I have been seeing my boyfriend for four weeks. He has told me all about his past relationships. Is it safe to stop using condoms now?
One at a Time?
Dear One at a Time?,
Whether or not it's safe to stop using condoms with your boyfriend is a complex question. There are several factors to consider, and ultimately you are the only judge of what level of risk you are willing to take. When used correctly and consistently, condoms are very effective at preventing pregnancy, the transmission of human immunodeficiency virus (HIV), and many sexually transmitted infections (STIs). If you're considering not using them, it’s best to consider the pros and cons of non-use and to come up with an alternative plan to protect one another in the future.

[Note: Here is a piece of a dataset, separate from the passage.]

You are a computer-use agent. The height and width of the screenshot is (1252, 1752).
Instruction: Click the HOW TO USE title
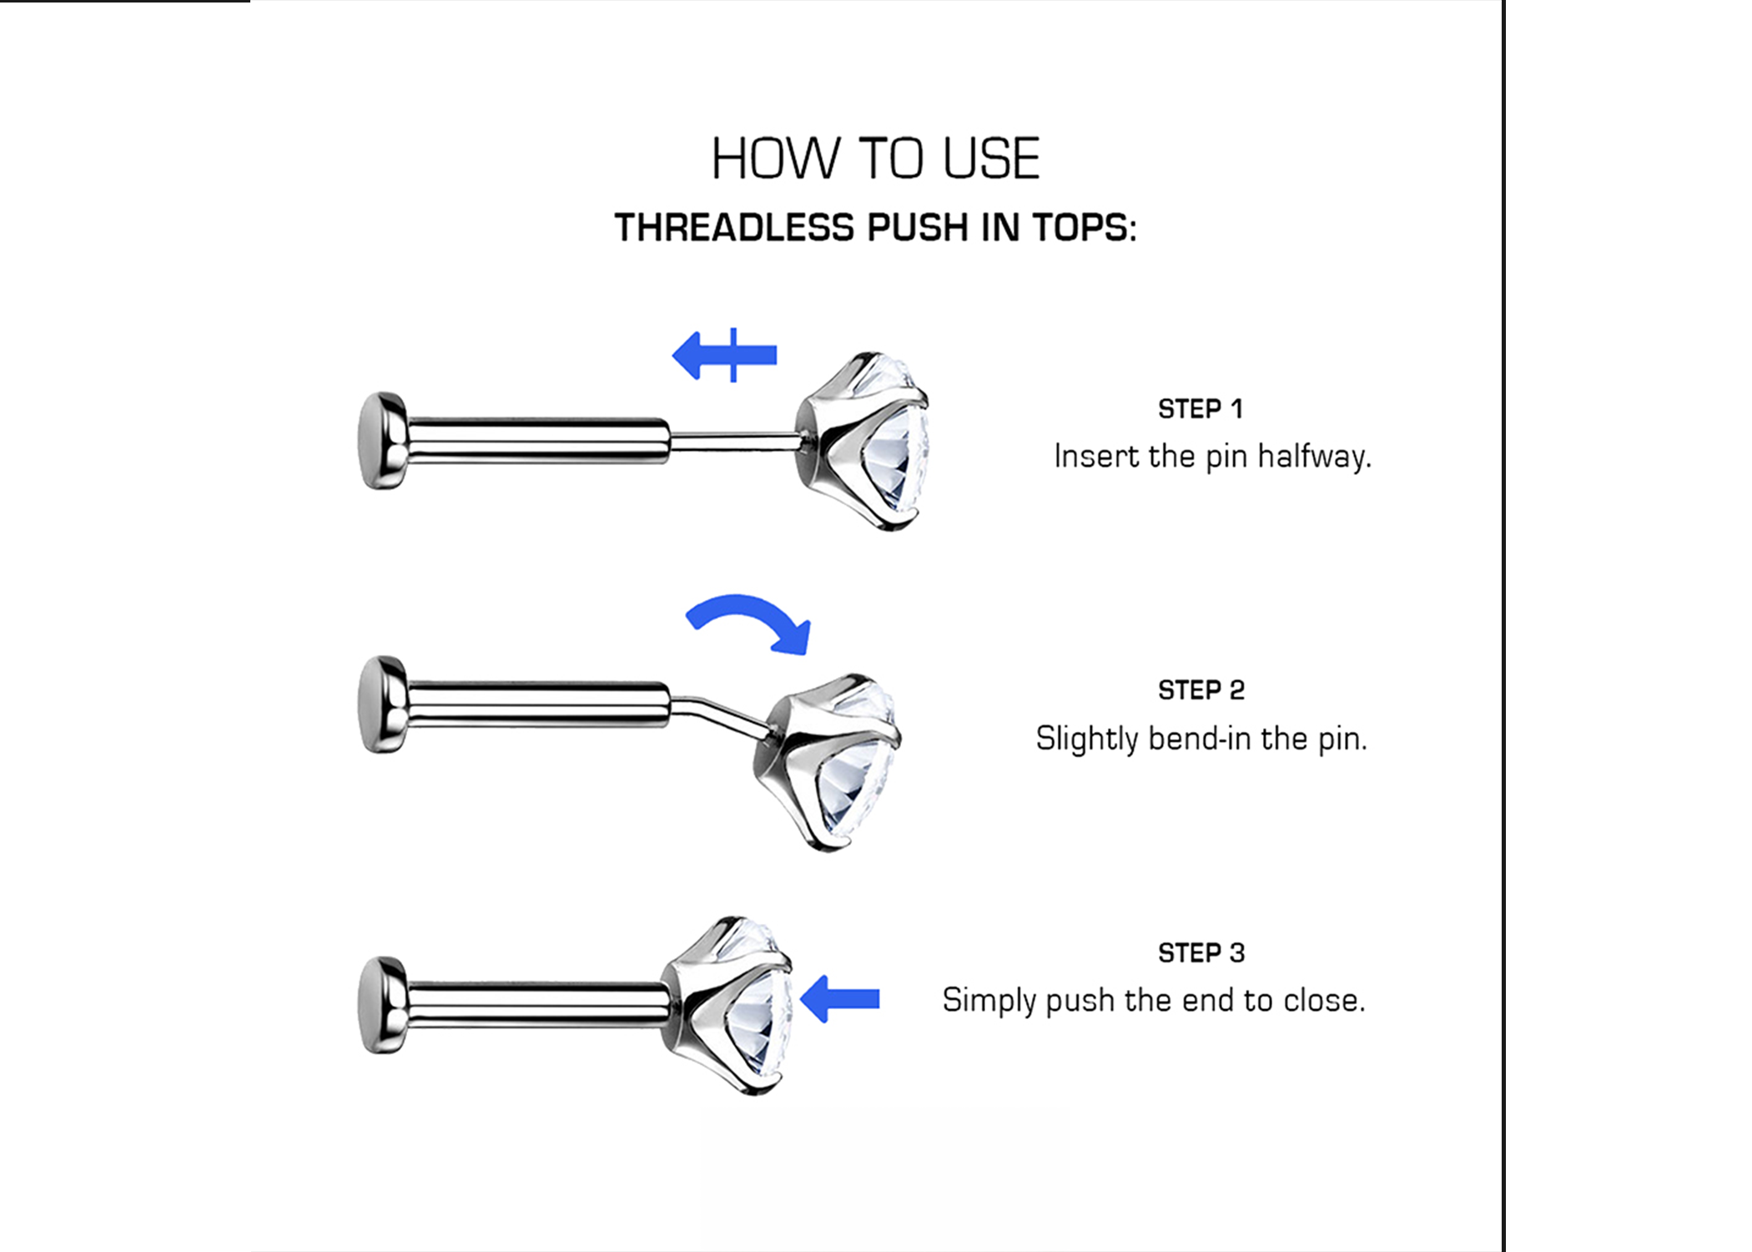[x=875, y=159]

You mention that you've spoken with your boyfriend about his past relationships, which is great. Communicating about each other's pasts is a key part of protecting yourselves in the present. While you’re in a sharing mood, you and your partner might go ahead and get tested for STIs and share your results with each other prior to your decision about condom use. Keep in mind that even if someone is totally honest about their past and test results, there is always the possibility that they have an STI has yet to show symptoms or has an incubation period during which they are undetectable by tests (e.g. HIV). Also, many STIs can be asymptomatic — meaning people can have them and transmit them to her/his partner(s) unknowingly without any symptoms present.
As you continue to work through your decision with your partner, it’s also good to be aware that the risk of become infected with an STI during the course of your relationship will increase for both of you if you're not using condoms. Have you and your boyfriend discussed being monogamous (having sex with only each other)? Doing so typically reduces your risk of STI transmission — but it does not make either partner immune to risk. If you haven't already, you might want to discuss a game plan in the event that one of you has an unplanned sexual encounter outside your relationship. Also, many people practice what is referred to as ‘serial monogamy’. Basically, that means you only have sex with one person at a time, for a limited period of time, and then you have sex with someone else. While serial monogamy is a common relationship pattern for many people, the drawback is thinking you're safe simply because you're monogamous. However, this kind of monogamy typically lasts a relatively short period of time — four weeks, two months, a year — and then you start dating someone else. You begin to feel safe and comfortable with her/him, so you may stop using condoms, each time subjecting yourself to the risk of contracting or transmitting STIs (for more information on STIs, check out the Go Ask Alice! Sexual Health archives).
Additionally, are condoms your primary method of birth control? If so, and you decide to stop using condoms, consult with your health care provider to determine an alternative method that will work best for you and your partner. It’s good to note that many common hormonal methods can take a week or more to become effective. If you continue using condoms and they are currently your only method of birth control, consider having a backup method at the ready to prevent an unintended pregnancy as a result of breakage or misuse.
Lastly, before you nix the prophylactics, you may also want to further explore the reasons why you are considering not using condoms anymore. Is it something you feel comfortable with? Are you ready to trust your partner that much? Do you have enough information to know that neither of you will be at risk for transmitting an STI? What are the benefits of stopping condom use, and what are the risks? These are all valuable questions to discuss as honestly and openly as you can with your partner.
Remember, the decision to stop using condoms is ultimately yours and your boyfriend's to make together; hopefully this response will give you enough information to continue the conversation you've already started.